Marie-Hélène LAFON, Organes



Treize nouvelles très courtes et intenses où le corps, la chaleur, les odeurs, les sensations, les femmes et les hommes se côtoient.

« C'est le défaut de sa grand-mère, maternelle, sa faiblesse, le parfum, elle n'a pas de parfum, elle a une odeur. Elle sent la salaison, la salaison de qualité, certes, ce qui est une excellente odeur pour les salaisons de pays, fermières, cent pour cent pur porc, mais pas pour les gens. Surtout pas pour les femmes. L'odeur de la salaison est dans sa peau, depuis tout le temps qu'elle trône en boutique. Avec les salaisons. L'odeur est en elle, elle ne la sent pas, elle ne se sent pas, elle est propre, son hygiène corporelle est extrême ses vêtements irréprochables. Il n'aime pas embrasser sa grand-mère, il n'aime pas quand elle l'embrasse, il ferme les yeux, il reste distant, il ne s'abandonne pas, il ne peut pas, il a l'impression d'être le petit-fils unique d'un saucisson sec et géant qui l'étreindrait avec affection. »

Dans l’univers de la terre, de la province campagnarde, Marie-Hélène Lafon nous révèle le quotidien avec un zoom qui lui est propre. Pas de superflu, les mots essentiels pour dire l’essentiel de ce qui ne se voit pas quand on le vit, de ce qui ne se dit pas quand l’on se côtoie tous les jours.

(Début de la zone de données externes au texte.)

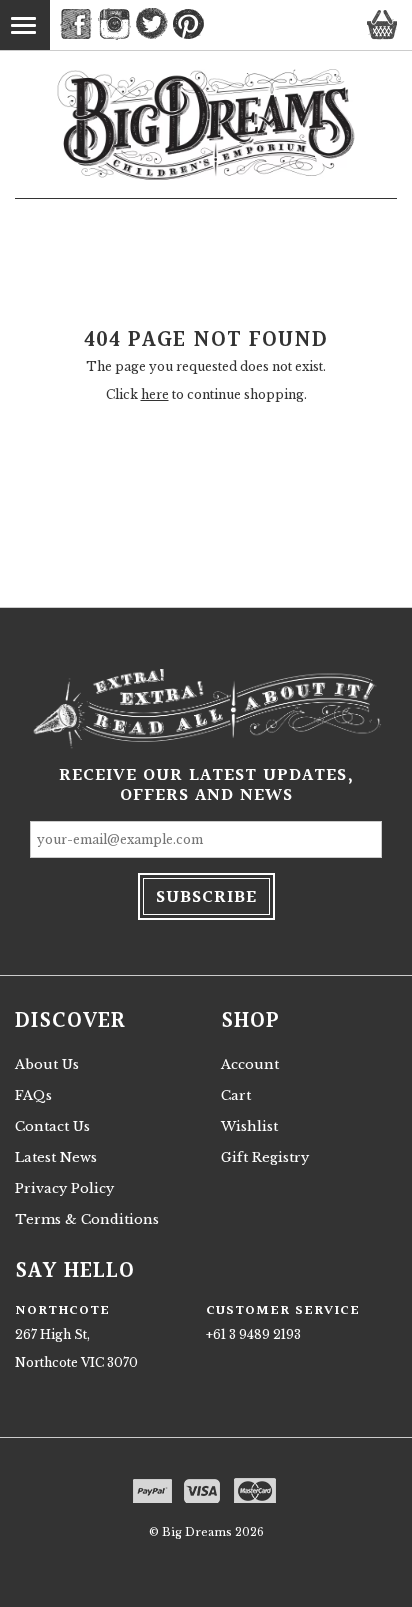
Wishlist (249, 1126)
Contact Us (52, 1126)
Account (250, 1064)
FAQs (33, 1095)
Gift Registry (265, 1157)
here (155, 394)
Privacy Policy (64, 1188)
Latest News (56, 1157)
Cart (236, 1095)
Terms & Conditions (87, 1219)
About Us (47, 1064)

Le corps est caché, couvert d’une aube de communiante, d’une robe de mariée ou engoncé dans un corset : « Le corset est trop rose, trop humain, trop à vif, il a l’air de crier dans son désordre. Je n’identifie ni dos ni devant, pas de bretelles réglables, aucune place douillette ménagée pour la poitrine de la créature qui porte le corset, je comprends que le corset tient sur le corps par la seule pression des crochets luisants. Le corset tient au corps, comme ça, la chair le remplit, et il la maintient, par la force, au bord de l’éclatement. Je pense aux boyaux bien tendus des saucisses et des boudins alignés sur la table de la cuisine tandis que les femmes de ma famille suent et s’affairent dans la viande les jours où le cochon est tué. »

Au café, au pensionnat, à la maison devant la télé pour regarder le Tour de France ou face à un café en attendant les hommes, les émotions de ces instants de vie disent les êtres au plus profond de ce qu’ils sont, au plus profond de leurs organes. A la campagne tout est fait pour ne rien dévoiler de l’intime mais Marie-Hélène Lafon agit comme une radiographie.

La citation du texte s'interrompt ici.